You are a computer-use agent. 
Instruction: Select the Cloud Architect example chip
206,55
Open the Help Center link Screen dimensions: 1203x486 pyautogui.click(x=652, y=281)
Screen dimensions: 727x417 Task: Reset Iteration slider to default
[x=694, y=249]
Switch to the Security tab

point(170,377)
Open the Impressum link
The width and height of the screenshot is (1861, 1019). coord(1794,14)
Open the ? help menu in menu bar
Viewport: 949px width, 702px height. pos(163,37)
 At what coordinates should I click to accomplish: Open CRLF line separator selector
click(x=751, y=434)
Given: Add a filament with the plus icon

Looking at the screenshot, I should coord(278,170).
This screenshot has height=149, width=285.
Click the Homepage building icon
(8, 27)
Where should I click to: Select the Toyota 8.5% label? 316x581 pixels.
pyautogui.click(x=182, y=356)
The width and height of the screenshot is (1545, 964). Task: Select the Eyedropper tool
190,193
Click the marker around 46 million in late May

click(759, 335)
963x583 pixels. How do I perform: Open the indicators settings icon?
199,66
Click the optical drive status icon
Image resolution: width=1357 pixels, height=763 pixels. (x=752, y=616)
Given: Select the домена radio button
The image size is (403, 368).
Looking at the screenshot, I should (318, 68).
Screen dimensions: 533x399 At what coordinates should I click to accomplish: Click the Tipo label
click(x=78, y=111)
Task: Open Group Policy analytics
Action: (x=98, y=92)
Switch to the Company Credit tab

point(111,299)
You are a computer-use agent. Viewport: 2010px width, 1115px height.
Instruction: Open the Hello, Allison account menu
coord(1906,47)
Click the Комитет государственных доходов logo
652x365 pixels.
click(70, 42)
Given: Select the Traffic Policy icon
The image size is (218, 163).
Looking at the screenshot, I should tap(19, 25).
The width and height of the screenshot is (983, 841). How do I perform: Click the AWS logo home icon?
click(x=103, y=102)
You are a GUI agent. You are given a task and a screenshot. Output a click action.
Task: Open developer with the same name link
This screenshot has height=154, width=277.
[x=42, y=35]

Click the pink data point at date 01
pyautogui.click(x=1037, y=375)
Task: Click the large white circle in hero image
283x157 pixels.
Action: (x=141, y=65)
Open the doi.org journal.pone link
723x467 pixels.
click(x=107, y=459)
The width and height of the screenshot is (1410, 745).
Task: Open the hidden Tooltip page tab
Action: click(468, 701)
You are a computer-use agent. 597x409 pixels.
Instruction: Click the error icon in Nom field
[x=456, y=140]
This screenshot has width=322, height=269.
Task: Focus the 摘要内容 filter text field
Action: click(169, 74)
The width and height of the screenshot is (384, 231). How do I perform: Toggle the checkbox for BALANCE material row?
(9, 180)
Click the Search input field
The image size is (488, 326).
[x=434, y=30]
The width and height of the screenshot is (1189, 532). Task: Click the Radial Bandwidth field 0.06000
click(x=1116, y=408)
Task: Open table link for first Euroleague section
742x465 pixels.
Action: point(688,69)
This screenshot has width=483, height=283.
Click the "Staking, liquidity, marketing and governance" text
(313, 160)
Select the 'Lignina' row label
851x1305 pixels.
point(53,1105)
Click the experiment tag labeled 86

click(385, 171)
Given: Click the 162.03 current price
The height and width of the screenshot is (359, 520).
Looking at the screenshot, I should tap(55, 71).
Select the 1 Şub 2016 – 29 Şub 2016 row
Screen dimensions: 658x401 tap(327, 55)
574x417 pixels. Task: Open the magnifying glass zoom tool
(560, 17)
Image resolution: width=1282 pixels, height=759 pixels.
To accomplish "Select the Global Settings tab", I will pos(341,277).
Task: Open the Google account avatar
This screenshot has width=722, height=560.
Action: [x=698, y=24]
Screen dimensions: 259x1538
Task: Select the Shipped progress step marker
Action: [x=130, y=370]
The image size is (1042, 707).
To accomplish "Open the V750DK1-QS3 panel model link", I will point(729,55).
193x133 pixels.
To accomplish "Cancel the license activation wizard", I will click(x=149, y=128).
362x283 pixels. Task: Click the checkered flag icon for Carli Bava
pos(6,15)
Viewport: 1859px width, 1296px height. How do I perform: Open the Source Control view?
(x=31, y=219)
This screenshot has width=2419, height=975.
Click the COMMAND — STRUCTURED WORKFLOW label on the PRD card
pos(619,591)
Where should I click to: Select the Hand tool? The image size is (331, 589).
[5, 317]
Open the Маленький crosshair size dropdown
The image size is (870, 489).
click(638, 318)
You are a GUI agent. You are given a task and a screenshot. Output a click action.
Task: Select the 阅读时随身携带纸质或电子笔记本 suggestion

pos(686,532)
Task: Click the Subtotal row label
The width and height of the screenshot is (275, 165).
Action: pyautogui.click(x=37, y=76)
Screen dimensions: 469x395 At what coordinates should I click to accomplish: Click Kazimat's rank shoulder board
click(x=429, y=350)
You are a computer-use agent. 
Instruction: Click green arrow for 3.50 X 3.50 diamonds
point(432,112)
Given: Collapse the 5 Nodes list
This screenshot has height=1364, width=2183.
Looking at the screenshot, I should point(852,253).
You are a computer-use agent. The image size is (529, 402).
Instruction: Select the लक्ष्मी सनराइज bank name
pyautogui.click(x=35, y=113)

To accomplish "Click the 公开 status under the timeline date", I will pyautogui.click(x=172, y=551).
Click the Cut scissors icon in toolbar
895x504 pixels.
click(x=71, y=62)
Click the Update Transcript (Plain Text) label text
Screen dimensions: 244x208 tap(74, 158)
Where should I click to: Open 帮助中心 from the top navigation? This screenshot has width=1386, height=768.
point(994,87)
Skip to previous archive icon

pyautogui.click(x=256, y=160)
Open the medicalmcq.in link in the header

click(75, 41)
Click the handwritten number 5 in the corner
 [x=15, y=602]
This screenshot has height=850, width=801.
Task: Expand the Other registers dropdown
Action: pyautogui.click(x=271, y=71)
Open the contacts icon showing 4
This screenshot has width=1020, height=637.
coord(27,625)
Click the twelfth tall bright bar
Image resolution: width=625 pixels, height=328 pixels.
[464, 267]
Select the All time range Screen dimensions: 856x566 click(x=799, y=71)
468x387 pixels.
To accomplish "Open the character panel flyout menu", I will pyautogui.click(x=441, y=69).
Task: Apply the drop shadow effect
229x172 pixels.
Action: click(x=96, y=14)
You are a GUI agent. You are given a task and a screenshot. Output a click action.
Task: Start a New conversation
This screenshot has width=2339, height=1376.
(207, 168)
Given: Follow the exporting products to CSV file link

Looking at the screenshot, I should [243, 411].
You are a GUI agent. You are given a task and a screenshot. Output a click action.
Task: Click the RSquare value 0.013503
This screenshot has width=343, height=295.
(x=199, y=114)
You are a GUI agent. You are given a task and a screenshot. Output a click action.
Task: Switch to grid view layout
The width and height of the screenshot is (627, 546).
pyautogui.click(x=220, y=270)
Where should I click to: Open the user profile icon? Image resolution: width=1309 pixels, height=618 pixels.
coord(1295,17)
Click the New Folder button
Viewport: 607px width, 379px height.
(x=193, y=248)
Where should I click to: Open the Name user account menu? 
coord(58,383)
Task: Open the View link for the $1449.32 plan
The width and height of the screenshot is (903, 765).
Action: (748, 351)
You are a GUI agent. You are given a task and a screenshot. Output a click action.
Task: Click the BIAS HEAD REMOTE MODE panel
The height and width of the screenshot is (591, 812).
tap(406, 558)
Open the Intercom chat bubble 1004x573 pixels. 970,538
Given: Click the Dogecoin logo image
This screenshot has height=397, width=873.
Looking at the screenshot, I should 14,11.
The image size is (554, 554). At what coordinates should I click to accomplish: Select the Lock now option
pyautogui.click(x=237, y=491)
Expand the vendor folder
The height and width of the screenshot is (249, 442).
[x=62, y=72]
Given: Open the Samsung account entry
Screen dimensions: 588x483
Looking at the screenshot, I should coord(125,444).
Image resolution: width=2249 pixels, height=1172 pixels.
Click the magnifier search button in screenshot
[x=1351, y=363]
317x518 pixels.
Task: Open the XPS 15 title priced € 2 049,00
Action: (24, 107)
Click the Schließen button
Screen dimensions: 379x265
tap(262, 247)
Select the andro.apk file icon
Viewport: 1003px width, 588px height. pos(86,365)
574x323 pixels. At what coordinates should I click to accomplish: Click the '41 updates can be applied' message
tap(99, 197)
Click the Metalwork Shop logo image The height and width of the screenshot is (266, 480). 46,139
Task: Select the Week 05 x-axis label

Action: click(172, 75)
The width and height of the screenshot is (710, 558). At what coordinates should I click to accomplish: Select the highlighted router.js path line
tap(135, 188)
=-=-=-=-=
# [WRITTEN REQUEST]
Convert everything from the line containing "Click the optical drive status icon" down to the line containing "click(70, 42)" into a Markdown table with the columns Row and Record line, one row per line and no rows for blank lines.

# [RESPONSE TO THIS EXERCISE]
| Row | Record line |
|---|---|
| 1 | Click the optical drive status icon |
| 2 | Image resolution: width=1357 pixels, height=763 pixels. (x=752, y=616) |
| 3 | Given: Select the домена radio button |
| 4 | The image size is (403, 368). |
| 5 | Looking at the screenshot, I should (318, 68). |
| 6 | Screen dimensions: 533x399 At what coordinates should I click to accomplish: Click the Tipo label |
| 7 | click(x=78, y=111) |
| 8 | Task: Open Group Policy analytics |
| 9 | Action: (x=98, y=92) |
| 10 | Switch to the Company Credit tab |
| 11 | point(111,299) |
| 12 | You are a computer-use agent. Viewport: 2010px width, 1115px height. |
| 13 | Instruction: Open the Hello, Allison account menu |
| 14 | coord(1906,47) |
| 15 | Click the Комитет государственных доходов logo |
| 16 | 652x365 pixels. |
| 17 | click(70, 42) |